Scaling IoT Monitoring & Observability Solutions

Observability solutions are notoriously expensive when managing large-scale operations, particularly in IoT environments where telemetry data comes from thousands of devices. In this article, we will explore strategies for scaling an observability stack to maintain high performance and detailed insights while minimizing costs.
DAVID NEPOZITEK, SOFTWARE ENGINEER at Spotflow
David Nepozitek
Published on:
May 22, 2024

In the previous article, we discussed the essentials of monitoring and observability in IoT. Mainly, we presented how to leverage logs, metrics, traces, and structured events to enhance the observability of your IoT systems.

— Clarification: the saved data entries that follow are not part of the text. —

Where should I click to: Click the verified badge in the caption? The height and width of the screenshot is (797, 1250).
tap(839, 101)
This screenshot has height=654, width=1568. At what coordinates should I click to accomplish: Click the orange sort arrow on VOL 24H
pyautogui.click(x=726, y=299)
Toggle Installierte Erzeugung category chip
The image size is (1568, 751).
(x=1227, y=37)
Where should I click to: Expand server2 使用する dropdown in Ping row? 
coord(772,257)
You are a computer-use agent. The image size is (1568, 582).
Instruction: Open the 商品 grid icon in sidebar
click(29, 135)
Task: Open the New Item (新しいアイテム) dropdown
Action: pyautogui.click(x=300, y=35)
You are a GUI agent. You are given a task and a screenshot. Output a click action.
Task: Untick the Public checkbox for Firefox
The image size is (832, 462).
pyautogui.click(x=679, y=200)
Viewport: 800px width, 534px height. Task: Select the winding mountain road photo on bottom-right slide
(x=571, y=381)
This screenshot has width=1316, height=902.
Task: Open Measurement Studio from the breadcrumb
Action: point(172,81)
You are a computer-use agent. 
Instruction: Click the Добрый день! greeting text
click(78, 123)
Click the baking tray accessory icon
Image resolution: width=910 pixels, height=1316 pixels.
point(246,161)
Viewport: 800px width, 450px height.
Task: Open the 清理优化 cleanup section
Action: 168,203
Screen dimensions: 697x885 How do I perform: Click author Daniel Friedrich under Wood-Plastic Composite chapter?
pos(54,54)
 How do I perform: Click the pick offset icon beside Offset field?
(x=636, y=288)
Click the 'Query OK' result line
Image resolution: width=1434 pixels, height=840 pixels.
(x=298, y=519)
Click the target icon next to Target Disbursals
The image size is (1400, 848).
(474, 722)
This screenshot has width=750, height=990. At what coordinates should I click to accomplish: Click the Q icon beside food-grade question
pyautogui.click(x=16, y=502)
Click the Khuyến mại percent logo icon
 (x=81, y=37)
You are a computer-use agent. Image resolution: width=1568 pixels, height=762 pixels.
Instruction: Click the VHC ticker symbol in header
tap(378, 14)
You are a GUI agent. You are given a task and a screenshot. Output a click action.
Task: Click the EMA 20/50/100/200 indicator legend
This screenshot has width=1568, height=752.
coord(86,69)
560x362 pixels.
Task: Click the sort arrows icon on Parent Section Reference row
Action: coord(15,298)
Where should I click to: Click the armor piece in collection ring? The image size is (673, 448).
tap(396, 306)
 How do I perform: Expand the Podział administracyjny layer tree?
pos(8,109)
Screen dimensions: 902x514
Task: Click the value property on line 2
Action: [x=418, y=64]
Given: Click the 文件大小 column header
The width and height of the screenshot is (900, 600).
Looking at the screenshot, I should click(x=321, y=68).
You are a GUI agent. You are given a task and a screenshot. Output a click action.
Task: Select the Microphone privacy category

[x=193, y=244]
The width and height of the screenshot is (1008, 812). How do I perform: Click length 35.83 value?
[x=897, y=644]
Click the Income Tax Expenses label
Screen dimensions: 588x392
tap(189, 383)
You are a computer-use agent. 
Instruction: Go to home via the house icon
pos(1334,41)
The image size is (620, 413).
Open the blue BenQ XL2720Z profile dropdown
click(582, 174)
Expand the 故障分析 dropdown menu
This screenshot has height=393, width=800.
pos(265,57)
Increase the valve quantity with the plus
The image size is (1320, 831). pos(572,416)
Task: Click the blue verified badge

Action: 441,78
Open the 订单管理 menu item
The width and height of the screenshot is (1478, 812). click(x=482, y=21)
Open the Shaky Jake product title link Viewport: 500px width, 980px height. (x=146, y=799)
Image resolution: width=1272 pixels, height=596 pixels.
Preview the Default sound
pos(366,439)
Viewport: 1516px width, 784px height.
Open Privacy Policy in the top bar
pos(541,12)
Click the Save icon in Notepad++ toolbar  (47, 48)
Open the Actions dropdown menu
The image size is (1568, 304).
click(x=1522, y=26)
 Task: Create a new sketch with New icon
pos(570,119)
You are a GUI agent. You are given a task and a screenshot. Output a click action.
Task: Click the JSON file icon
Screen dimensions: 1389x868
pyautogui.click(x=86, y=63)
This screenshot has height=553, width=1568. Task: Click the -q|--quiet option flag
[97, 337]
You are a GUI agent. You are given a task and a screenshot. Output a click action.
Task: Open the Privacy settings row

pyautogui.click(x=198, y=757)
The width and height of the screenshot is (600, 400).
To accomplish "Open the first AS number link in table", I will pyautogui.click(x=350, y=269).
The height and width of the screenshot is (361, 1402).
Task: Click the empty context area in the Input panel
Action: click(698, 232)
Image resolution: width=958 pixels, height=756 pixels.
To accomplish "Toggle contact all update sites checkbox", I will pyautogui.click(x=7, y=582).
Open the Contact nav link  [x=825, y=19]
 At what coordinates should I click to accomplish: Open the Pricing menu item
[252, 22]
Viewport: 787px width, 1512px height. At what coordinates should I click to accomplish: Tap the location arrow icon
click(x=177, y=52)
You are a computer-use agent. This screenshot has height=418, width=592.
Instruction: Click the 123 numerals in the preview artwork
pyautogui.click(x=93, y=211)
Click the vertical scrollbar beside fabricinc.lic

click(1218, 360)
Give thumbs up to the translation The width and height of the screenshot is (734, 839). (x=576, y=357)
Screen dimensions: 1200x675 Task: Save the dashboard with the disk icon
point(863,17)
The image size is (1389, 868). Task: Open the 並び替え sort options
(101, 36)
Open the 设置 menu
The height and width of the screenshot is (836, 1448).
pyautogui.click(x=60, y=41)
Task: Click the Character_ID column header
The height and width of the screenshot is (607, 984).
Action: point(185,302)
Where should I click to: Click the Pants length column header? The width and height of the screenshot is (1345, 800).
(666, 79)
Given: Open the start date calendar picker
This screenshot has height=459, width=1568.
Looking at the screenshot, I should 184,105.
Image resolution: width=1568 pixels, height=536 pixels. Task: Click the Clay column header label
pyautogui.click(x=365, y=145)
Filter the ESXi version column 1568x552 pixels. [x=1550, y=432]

It is no exception to operate tens of thousands of IoT devices. Scaling your observability solution might quickly lead to insufficient performance and unbearable costs for your observability infrastructure. Thus, this article will focus on handling the large scale.

In This Article

We’ll discuss a few techniques that can help you balance the trade-offs that come with a great scale:

  • Choosing a Performant Database
  • Sampling the Data
  • Setting Up Retention Policies

Choosing a Performant Database

Okay, we know what to collect, now we just dump all the data into our MySQL and we’re ready to observe, right? Well, not so fast (pun intended), this might not be the best idea for several reasons. We’ll look at our requirements for the database and then suggest a storage that will serve our needs better.

First, let’s revise a few characteristics of storing IoT observability data:

  1. The querying speed is important. When dealing with a production outage, the last thing you want is to wait several minutes until your debugging queries finish.
  2. We will deal with many dimensions and high cardinality. The high number of dimensions comes from the idea of capturing many attributes of your operation to prepare for unknown conditions. Also, there will be important columns with high cardinality (the number of unique values of the column) such as the device IDs.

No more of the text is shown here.